Russia is tired of not getting paid for its natural resouces. They are tired of subsidising countries who are not they're friends. Putin wants as much money as he can get, in order to build Russia and to reinstate its position as a international player. The (former) theft of gas and oil doesnt really have much to do with todays deadlock though.

And furball argument is irrelevent. Belarus is on the A-list. Ukraine is on the C-list, together with most countries.
Quote:
They've reported a drop because the Ukraine used to act as a conduit for the Russian gas and now is less capable of doing so. I don't think the entire drop in supply could be accounted for by now-prevented Ukrainian thievery.
Maybe, but why havent we heard any reports about large gass-shortages among ukrainians? As Gazprom suplies 1/3 of the gas ukraine needs...
Quote:
But it isn't capitalism; this is the Russian government hiking the price, not some cackling top-hatted plutocrat. After all, what's the justification of government intervention in the first place if not to prevent gross market failure? I'd personally consider purposefully shafting your neighbours' citizenry in this fashion to be a rather good example of just that.
Nobody cares about gross market failure, specially if you earn billions on it. The Norwegian goverment had monopolised the selling of gas from the norwegian part of the North Sea, before some EU directive forced it to split up. Why exactly should Gazprom care about the well-beeing of ukrainian citizens? Gazprom is a company. It has two functions: 1) be helpful towards the friends of Russia 2) Get in as much money as possible.

Quote:
I don't think all firms seek to maximise profits all the time. In the long run, perhaps. I'm afraid I'm not too familiar with the Norwegian fuel markets so you'll understand if I can't argue too effectively against examples pertaining to them. Either way, I believe the logic behind the nationalistion in the first place would have been to ensure a stable supply of a strategic resource, rather than to exercise economic control over one's neighbours.
Sadly, what you think (or I think) or what we wish, is totally irrelevent. Companies exist to maximize profits. Statoil for instance have been lowering safety standards, refusing to pay compensation to divers who got severly damaged due to to much and to hazardous work, trying to outsource parts of the work on the oil instalations in order to lower costs, using the goverment to effectivily forbid strikes in the North Sea (so much for workers rights) and trying to get the goverment to let them search for oil and gas in all areas of the North Sea and the Barents Sea, without any care for the envirment.

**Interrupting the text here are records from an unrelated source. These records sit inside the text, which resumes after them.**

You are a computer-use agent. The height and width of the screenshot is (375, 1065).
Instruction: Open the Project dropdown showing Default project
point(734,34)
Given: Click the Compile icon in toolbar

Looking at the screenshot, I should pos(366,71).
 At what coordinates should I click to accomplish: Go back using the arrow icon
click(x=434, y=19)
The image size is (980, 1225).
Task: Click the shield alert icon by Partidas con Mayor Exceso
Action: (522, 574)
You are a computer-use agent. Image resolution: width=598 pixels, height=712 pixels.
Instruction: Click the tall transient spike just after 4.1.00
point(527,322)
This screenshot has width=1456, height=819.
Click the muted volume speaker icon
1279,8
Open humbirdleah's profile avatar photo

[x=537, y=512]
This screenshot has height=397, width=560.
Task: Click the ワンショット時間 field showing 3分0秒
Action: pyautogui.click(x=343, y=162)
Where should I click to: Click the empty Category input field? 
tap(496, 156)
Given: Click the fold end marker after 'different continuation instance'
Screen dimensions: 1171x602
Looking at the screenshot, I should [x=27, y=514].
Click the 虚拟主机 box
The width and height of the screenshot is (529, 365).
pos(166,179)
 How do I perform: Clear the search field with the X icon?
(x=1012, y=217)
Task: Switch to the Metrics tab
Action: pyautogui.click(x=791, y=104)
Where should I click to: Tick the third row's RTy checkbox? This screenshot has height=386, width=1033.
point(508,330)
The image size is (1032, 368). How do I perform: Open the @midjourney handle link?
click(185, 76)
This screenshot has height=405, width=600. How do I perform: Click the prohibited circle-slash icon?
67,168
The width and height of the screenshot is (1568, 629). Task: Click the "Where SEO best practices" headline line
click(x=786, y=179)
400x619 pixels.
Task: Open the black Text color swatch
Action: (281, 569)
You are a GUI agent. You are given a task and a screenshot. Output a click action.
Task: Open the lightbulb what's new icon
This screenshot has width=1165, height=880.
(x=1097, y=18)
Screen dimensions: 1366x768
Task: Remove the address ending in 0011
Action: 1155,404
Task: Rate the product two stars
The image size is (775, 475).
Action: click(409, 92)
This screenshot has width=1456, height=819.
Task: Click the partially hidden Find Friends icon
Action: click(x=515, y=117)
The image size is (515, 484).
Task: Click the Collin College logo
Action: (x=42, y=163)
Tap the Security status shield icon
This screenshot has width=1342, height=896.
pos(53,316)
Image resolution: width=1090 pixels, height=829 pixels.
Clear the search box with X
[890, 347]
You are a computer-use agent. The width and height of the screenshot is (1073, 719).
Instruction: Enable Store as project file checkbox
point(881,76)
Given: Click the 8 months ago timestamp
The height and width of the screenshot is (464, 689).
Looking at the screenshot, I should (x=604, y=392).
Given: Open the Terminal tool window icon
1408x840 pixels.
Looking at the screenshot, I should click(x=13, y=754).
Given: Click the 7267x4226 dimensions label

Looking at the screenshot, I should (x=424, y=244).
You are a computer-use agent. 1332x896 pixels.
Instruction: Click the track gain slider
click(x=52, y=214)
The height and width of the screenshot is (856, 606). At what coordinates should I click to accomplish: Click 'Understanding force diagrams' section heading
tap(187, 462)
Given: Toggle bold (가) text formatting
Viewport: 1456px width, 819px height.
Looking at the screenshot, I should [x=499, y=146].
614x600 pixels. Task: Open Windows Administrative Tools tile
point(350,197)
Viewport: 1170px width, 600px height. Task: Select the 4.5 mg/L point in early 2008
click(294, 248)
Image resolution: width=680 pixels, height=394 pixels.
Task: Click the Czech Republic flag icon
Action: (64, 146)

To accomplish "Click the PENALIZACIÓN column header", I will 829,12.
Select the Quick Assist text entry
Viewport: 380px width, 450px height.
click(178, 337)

Just to mention a few things. So this is a company, who is 78% controlled by the norwegian state, who acts exactly the same way as Shell or BP.
Quote:
Nor does Norway (to my knowledge) force its enemies to pay substantially more than its friends such as Sweden.
I didnt know Russia treated Italy, France, Germany, Hungary and so on, as its enemies. Your logic is deeply flawed. Ukraine is simply beeing treated as most others.

Quote:
Oh I see the United States subsidising Columbia. Problem seems to be that the government spends it on guns to fight the communists with. American Imperialism aside, you can't deny that Russia's exact move here will do nothing more than make a lot of ordinary Ukrainians substantially worse off. Surely, as an upstanding socialist, you can't approve of that?

Well, I ment civilian aid, not military aid.
Funny thing with old USSR-imperialism was how pitful they were at exploiting the third world compared the West. They just didnt have any WTO, World Bank or IMF. They did try, like in Afganistan and a few other places, but it wasnt a massive success. They tried to buy some friends, with huge subsidies. The ironic of it beeing that alot of citizens in they're satelite states lived better than they're own.

Ofcouse this will mean that the average ukrainian will pay more. But they have to learn the game sooner or later, wont they (oh damn, it has already been done heh).
It's not really about what I or you want, its to understand the simple rules of the game. However simple they are, people seem to have problems getting it.
Besides, it's the russians gas, and nobody have the right to tell them what to do with the countries own natural resouces.